##### 抜粋

寒くなって、厚着をして丸くなって歩いていると、
薄着で走り回っている子供達を見て、
すっと背筋を伸ばす、という経験をよくします。

薄着で走り回っている子供達同様に、
すっと背筋が伸びているのが、
若いお母さん達。

寒い中でも、自転車に子供を乗せて、
子供と会話をしながら楽しそうに自転車を走らせています。
暑いも寒いも現実ですが、
気持ちや態度まで気候に左右される必要は全くないということを
教えてくれてます。

今週、最初に入社した商社の大先輩にお会いできました。
私がその商社を辞めてから15年。
15年経つといろんなことが変わっています。
そもそも、変わっていないことなんかありません。
でも、お会いすると、本質は何も変わっていません。

変わったのは、名刺のデザインとか、オフィスの場所とか、所属する会社とか、
外見ばかり。
外見が大事かと思っていたら、外見には何も意味がないことに気がつきます。
そして、外見よりも、目の前の飯や酒がうまいかどうかの方が、
ずっと重要であることに気がつきます。

渋谷や新宿が再開発されています。
東京はどんどん素敵になっていきます。

素敵になっていく東京は、
そこに住む人のためのものであり、
そこを訪れる人のためのものであり、
金儲けをする人のためのものでもあります。

この全部の条件が揃わないと、実現しません。
だから実現して、素敵になった街は、賑わいを作り出すのだと思います。

変わる前からそこにいる人もいれば、
変わってからそこにやってくる人もいて、
全くそこに関係ないけど、投資をしてマージンを稼ぐ人もいます。
ハッピーになる人もいれば、
アンハッピーになる人もいて、
100点満点になることは絶対ないけど、
多数決で決めてはならないことも絶対です。

第一次世界大戦で、ヨーロッパの構造は変わりました。
ドイツ、オーストリア・ハンガリー、オスマン。

##########

- **課題**
抜粋の「私がその商社を辞めてから15年。」で始まり「渋谷や新宿が再開発されています。」で終わる部分を、「外見」を「見た目」に入れ替えて書き出してください。 一覧は抜粋とは関係がありません。

##### 記録データ

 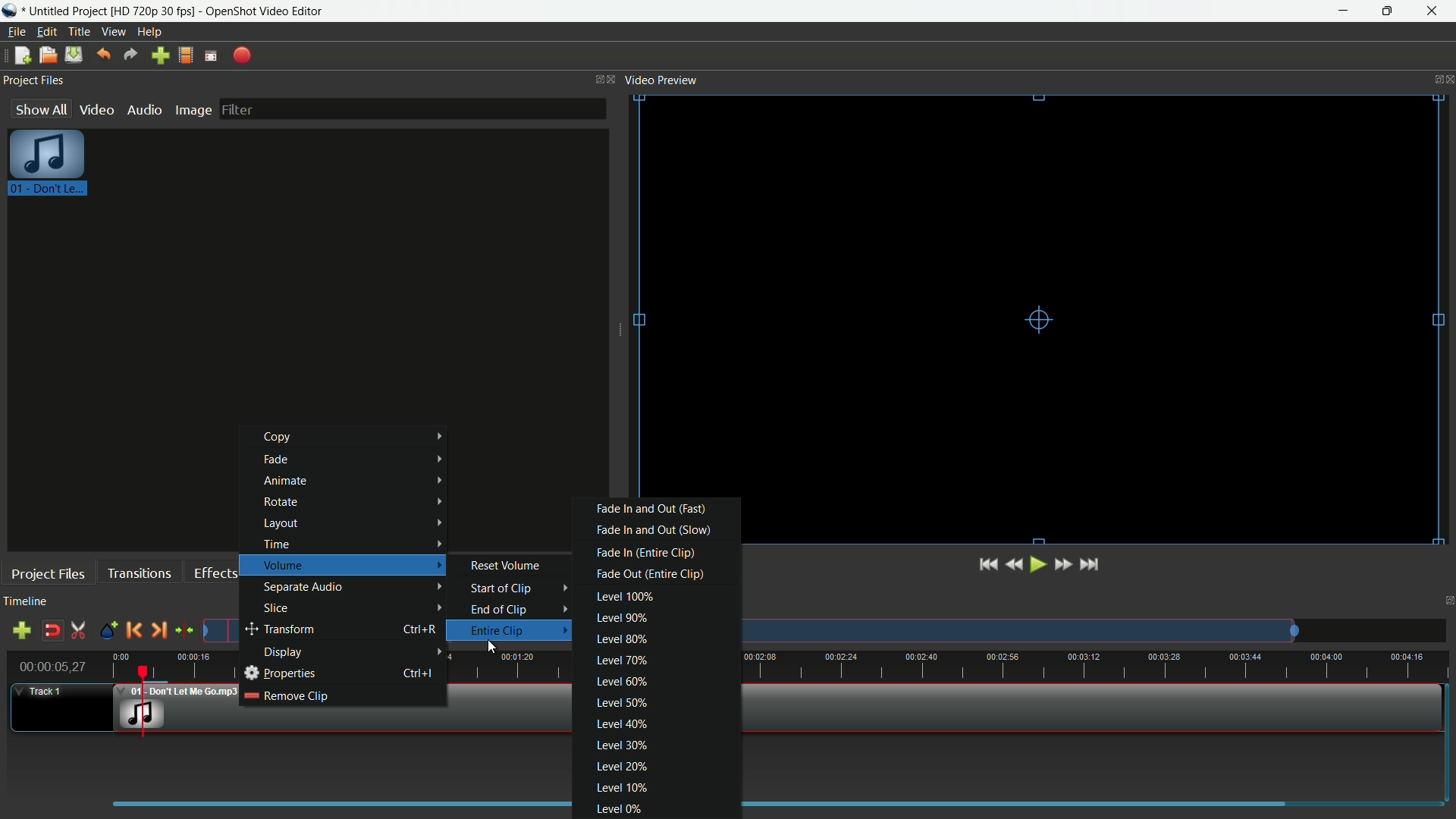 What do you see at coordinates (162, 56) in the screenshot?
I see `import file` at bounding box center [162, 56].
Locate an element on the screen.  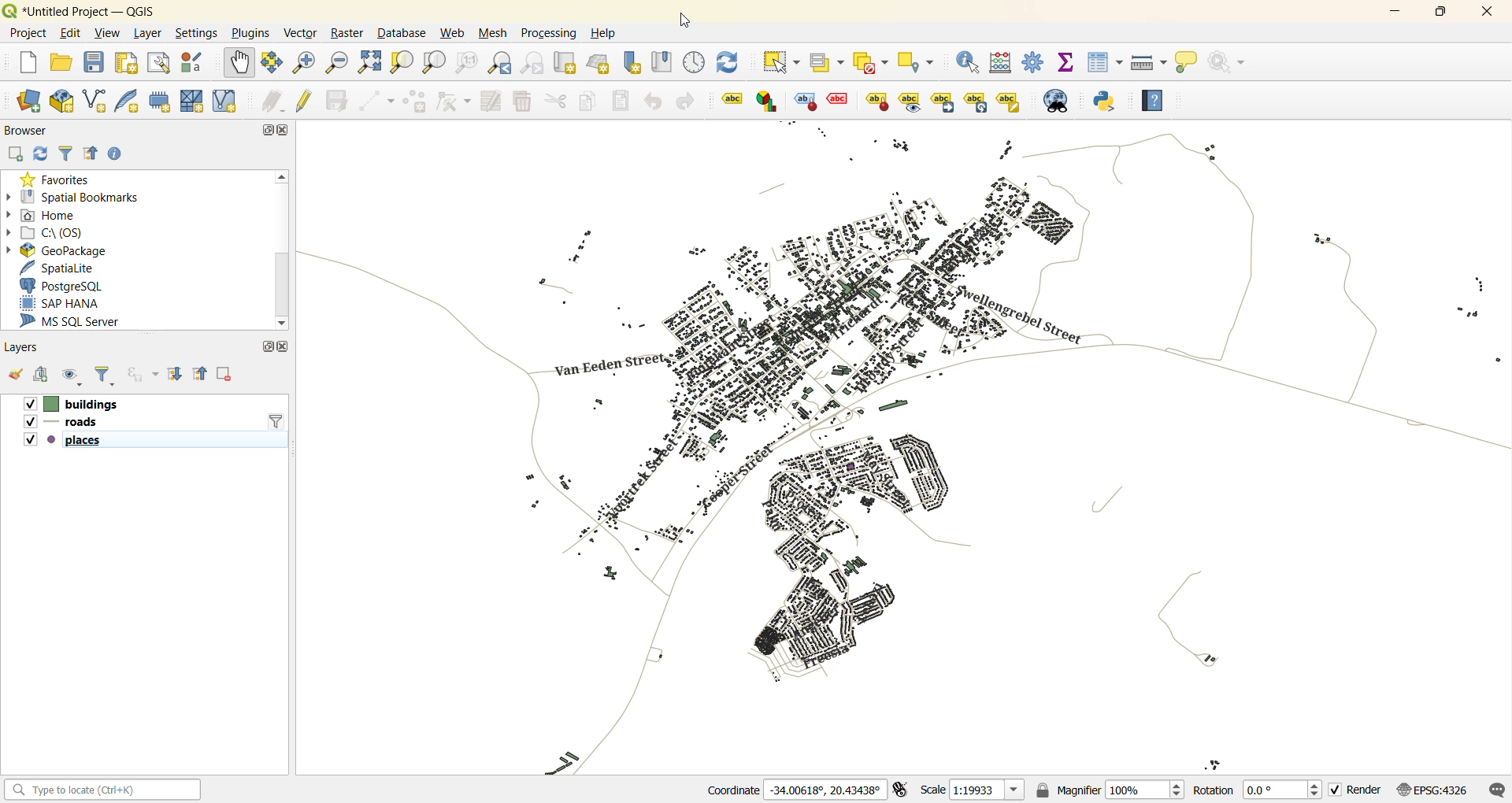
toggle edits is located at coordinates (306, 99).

##########

- **解答**
私がその商社を辞めてから15年。
15年経つといろんなことが変わっています。
そもそも、変わっていないことなんかありません。
でも、お会いすると、本質は何も変わっていません。

変わったのは、名刺のデザインとか、オフィスの場所とか、所属する会社とか、
見た目ばかり。
見た目が大事かと思っていたら、見た目には何も意味がないことに気がつきます。
そして、見た目よりも、目の前の飯や酒がうまいかどうかの方が、
ずっと重要であることに気がつきます。

渋谷や新宿が再開発されています。